____ Quoted text

Monday, September 23, 2013

The New Rule Now Permits General Solicitation and Advertising When Raising Capital

On July 10, 2013, the Securities and Exchange Commission (the “SEC”) adopted a new rule that implements a part of the JOBS Act. This rule lifts the ban on general solicitation and advertising with respect to certain types of securities offerings.

The new rule 506(c) goes into effect today, Monday, September 23rd. Here is what you need to know about it, if you would like to adverse your offering to the general public and through the means of general solicitation.

1. All investors must be accredited. Unlike Rule 506(b), this new Rule only allows accredited investors to participate in the offering. Who are accredited investors? These are individuals who have earned income over $200,000 (or $300,000 together with a spouse) in each of the prior two years, and reasonably expects the same for the current year, or has a net worth over $1 million, either alone or together with a spouse (excluding the value of the person’s primary residence). A bank, partnership, corporation, a nonprofit, an LLC or a trust can also be accredited investors as long as they satisfy certain tests. The full definition of accredited investor is available here.

2. Take “reasonable” steps to verify the accredited status of your investors. Under the new Rule, it is no longer enough to have the investors fill out an eligibility questionnaire. What steps are “reasonable”? This is determined in the context of each offering, looking at the particular facts and circumstances of each prospective purchaser and transaction. Rule 506(c) provides a non-exclusive list of verification methods that companies can use when looking to verify the individual investors’ accredited status, including:

  • Verification based on income: by reviewing IRS forms that report income, such as Form W-2, Form 1099, Schedule K-1 of Form 1065, and Form 1040 for the two most recent years and obtaining a written representation that investors have a reasonable expectation of reaching the income level necessary to qualify as an accredited investor during the current year;
  • Verification based on net worth: by reviewing specific types of documentation dated within the prior three months, such as bank statements, brokerage statements, certificates of deposit, tax assessments, appraisal reports by independent third parties, and obtaining a written representation from the investors that they disclosed all liabilities necessary to make a determination of net worth, and/or obtaining a credit report from at least one of the nationwide consumer reporting agencies to verify the liabilities;
  • A written confirmation from a registered broker-dealer, an SEC-registered investment adviser, a licensed attorney or a certified public accountant stating that such person or entity has taken reasonable steps to verify that the purchaser is an accredited investor within the last three months and has determined that such purchaser is an accredited investor; and
  • For accredited investors who purchased your securities before September 23, 2013 and who want to participate in your 506(c) offering, - a certification by such person that at the time of sale he or she qualifies as an accredited investor. 
You should keep very good records that can provide that you have taken reasonable steps to verify the accredited status of your investors.

________

*The tasks:*
(1) According to the article on SEC Rule 506(c), how is it decided which steps to verify an investor's accredited status count as "reasonable"? Answer in one to three sentences.
(2) In the article on SEC Rule 506(c), how recent must the documents be when net worth is checked by reviewing them?
(3) Continue the article on SEC Rule 506(c), starting after its final sentence.

____ Listing

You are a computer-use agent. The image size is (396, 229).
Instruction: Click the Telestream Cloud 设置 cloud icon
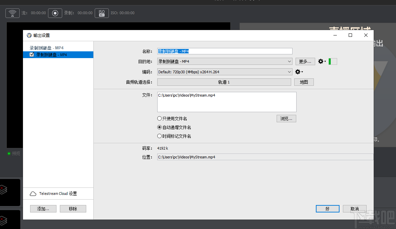(33, 193)
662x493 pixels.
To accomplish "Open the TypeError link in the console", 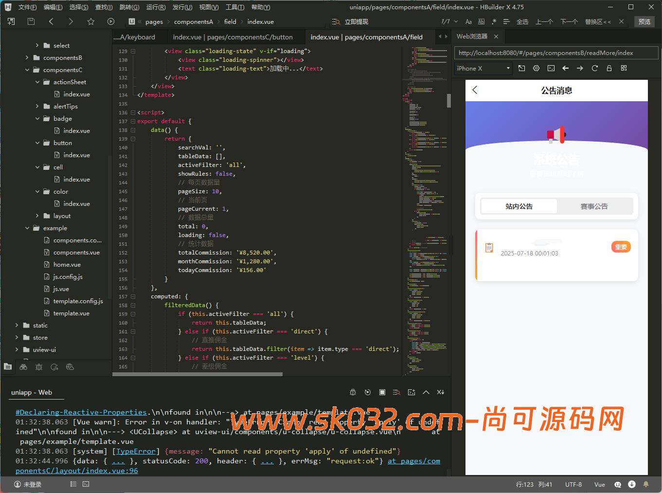I will click(136, 451).
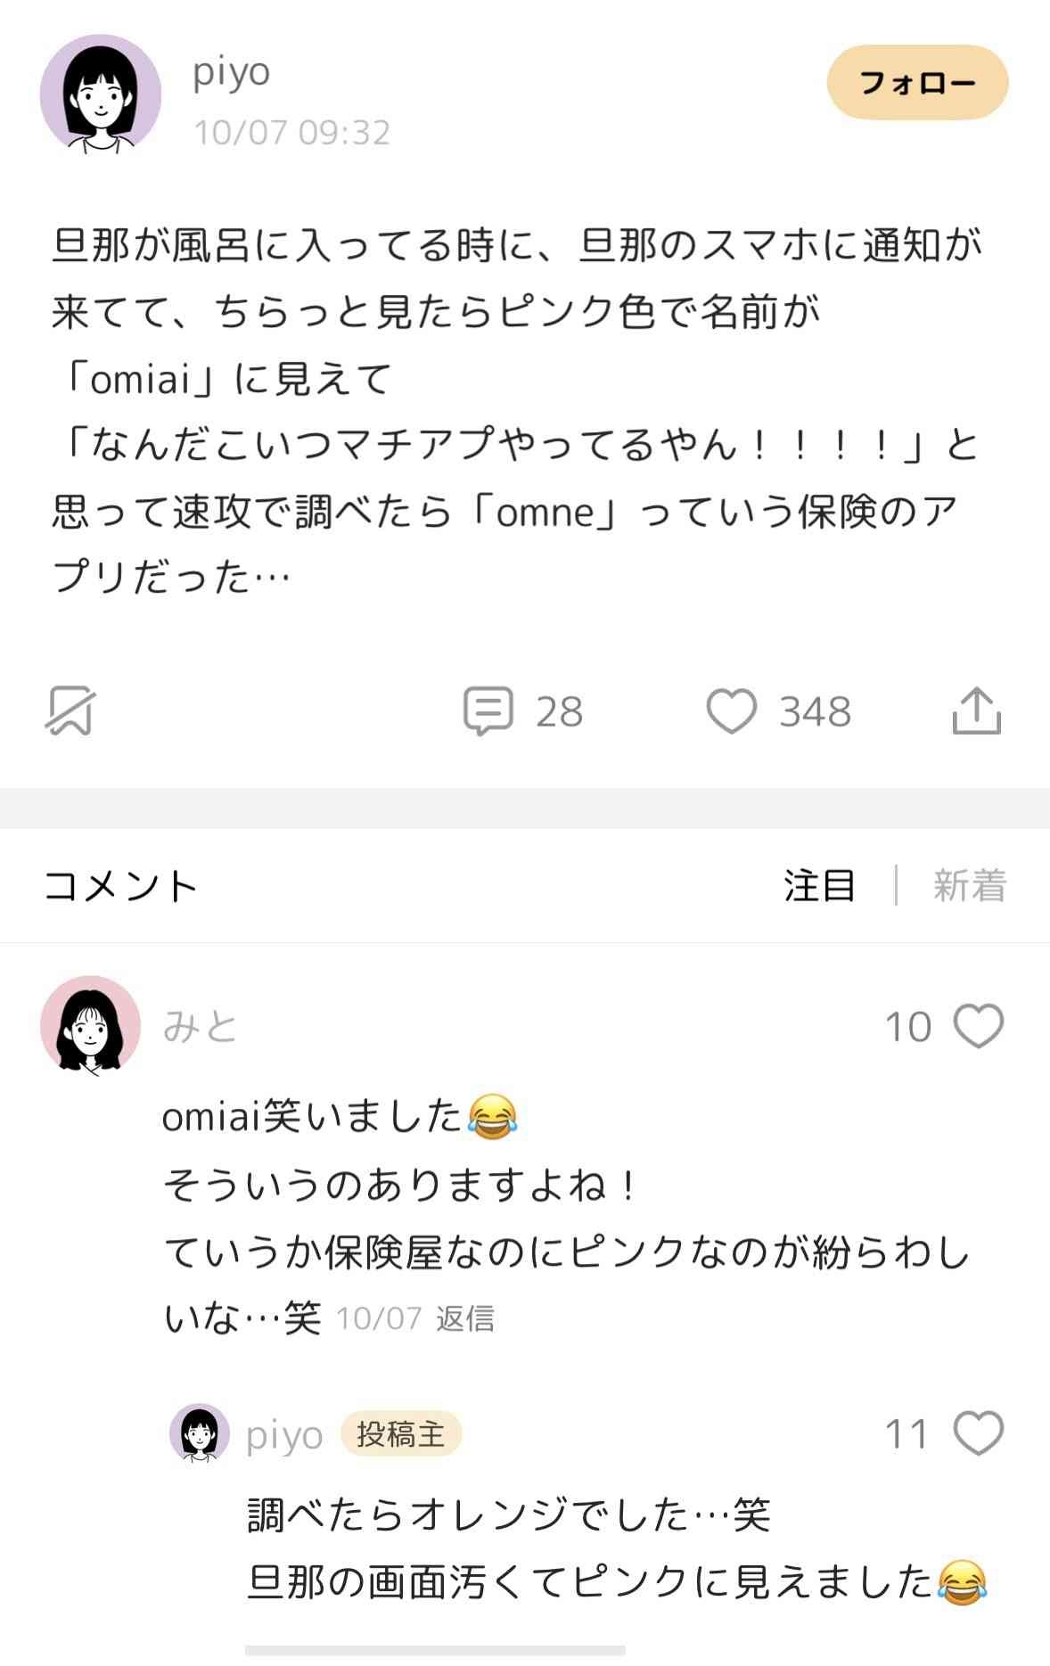Tap piyo username in the reply
Viewport: 1050px width, 1666px height.
pyautogui.click(x=283, y=1435)
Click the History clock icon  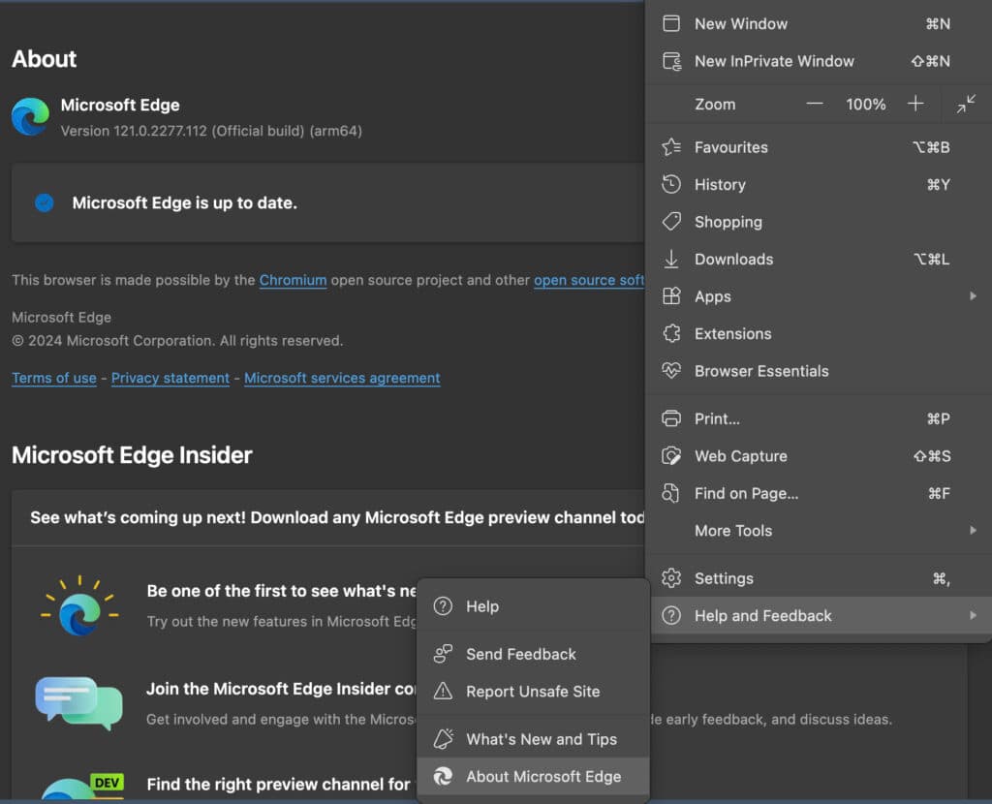tap(671, 184)
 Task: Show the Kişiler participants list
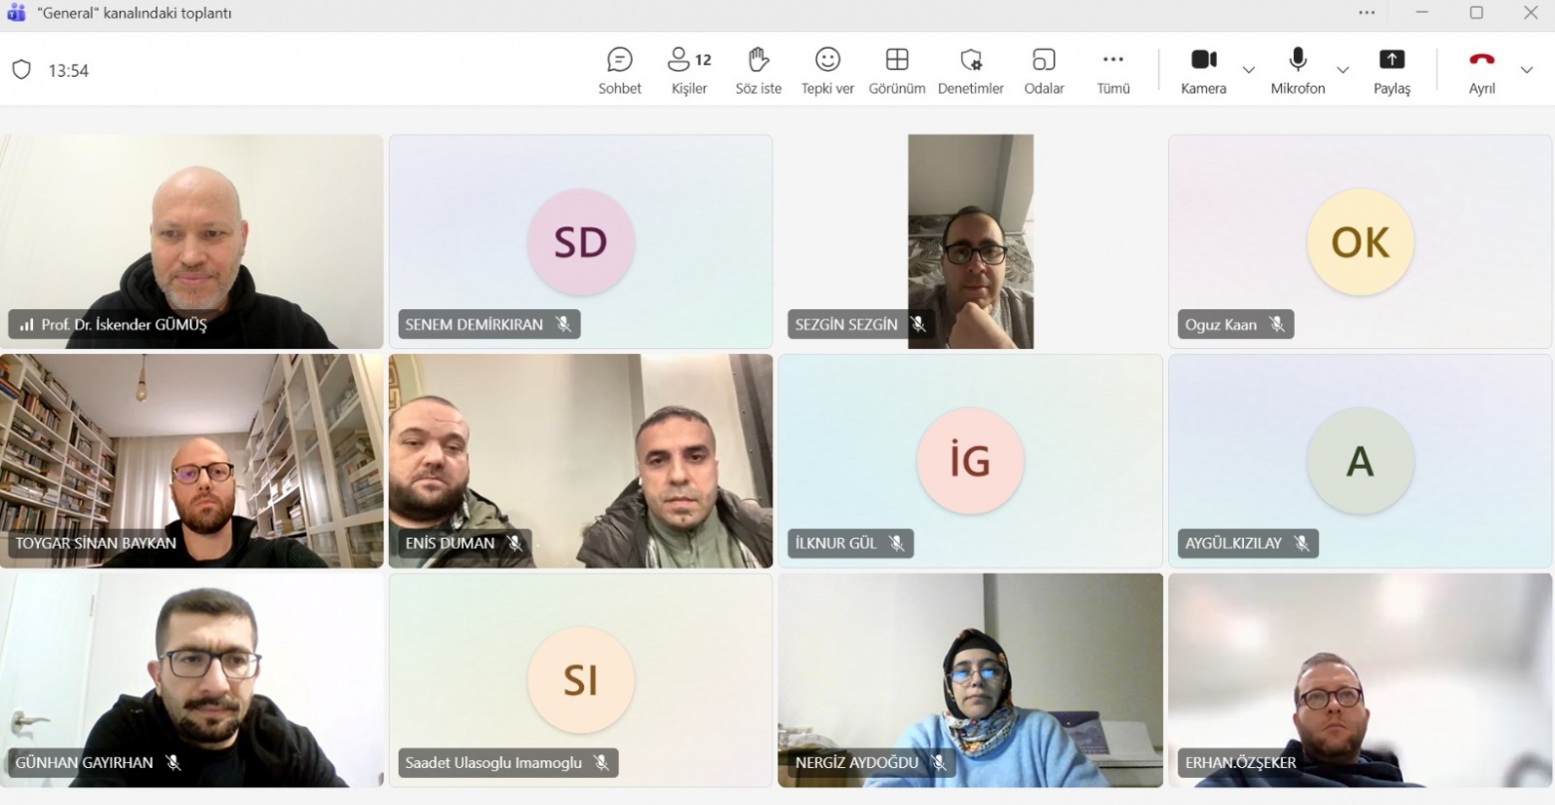tap(689, 70)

________

*Exercise responses:*
(1) Whether the steps are reasonable is judged separately for each offering. The decision depends on the particular facts and circumstances of each prospective purchaser and each transaction.

(2) They must be dated within the prior three months.

(3)
3. Check a new box that was added to Form D. It is important to remember that if a Rule 506(c) fails, the company cannot simply switch to using Rule 506(b) or Section 4(2) private placement because Rule 506(b) or Section 4(2) do not permit general solicitation or advertising.

4. Make sure that the offering is not disqualified under the new bad actor disqualification provisions in Rule 506(d). Note the list of persons covered by these provisions is very broad and includes:
  • the issuer, any predecessor of the issuer, and any affiliates of the issuer;
  • any director, executive officer, other officer participating in the offering, general partner or managing member of the issuer;
  • any beneficial owner of 20% or more of the issuerʼs outstanding voting equity securities;
  • any promoter connected with the issuer at the time of the sale;
  • any investment manager of an issuer that is a pooled investment fund;
  • any person that has been or will be paid (directly or indirectly) remuneration for solicitation of purchasers in the offering;
  • any general partner or managing member of any such investment manager or solicitor; or
  • any director, executive officer or other officer participating in the offering of any such investment manager or solicitor or general partner or managing member of such investment manager or solicitor.
Under the final rule, a “disqualifying event” includes any of the following:

Criminal convictions in connection with the purchase or sale of a security, making of a false filing with the SEC or arising out of the conduct of certain types of financial intermediaries;

  • Court injunctions and restraining orders in connection with the purchase or sale of a security, making of a false filing with the SEC, or arising out of the conduct of certain types of financial intermediaries;
  • Certain final orders from the CFTC, federal banking agencies, the National Credit Unit Administration, or state regulators of securities, insurance, banking, savings associations or credit unions;
  • Certain SEC disciplinary orders relating to brokers, dealers, municipal securities dealers, investment companies, and investment advisers and their associated persons;
  • SEC cease-and-desist orders related to violations of certain anti-fraud provisions and registration requirements of the federal securities laws;
  • SEC stop orders and orders suspending the Regulation A exemption issued within five years of the proposed sale of securities;
  • Suspension or expulsion from membership in a self-regulatory organization (SRO) or from association with an SRO member; and
  • U.S. Postal Service false representation orders issued within five years before the proposed sale of securities.
There is an exception from disqualification where an issuer can show it did not know and, in the exercise of reasonable care, could not have known that a covered person with a disqualifying event participated in the offering, so due diligence with respect to all covered persons participating in a Rule 506 offering is necessary. Such due diligence may include questionnaires and representations from certain participants, and may also include background checks.

Disqualification under Rule 506(d) only applies to disqualifying events occurring after September 23, 2013. Disqualifying events that occurred before the effective date of the rule must be disclosed to investors.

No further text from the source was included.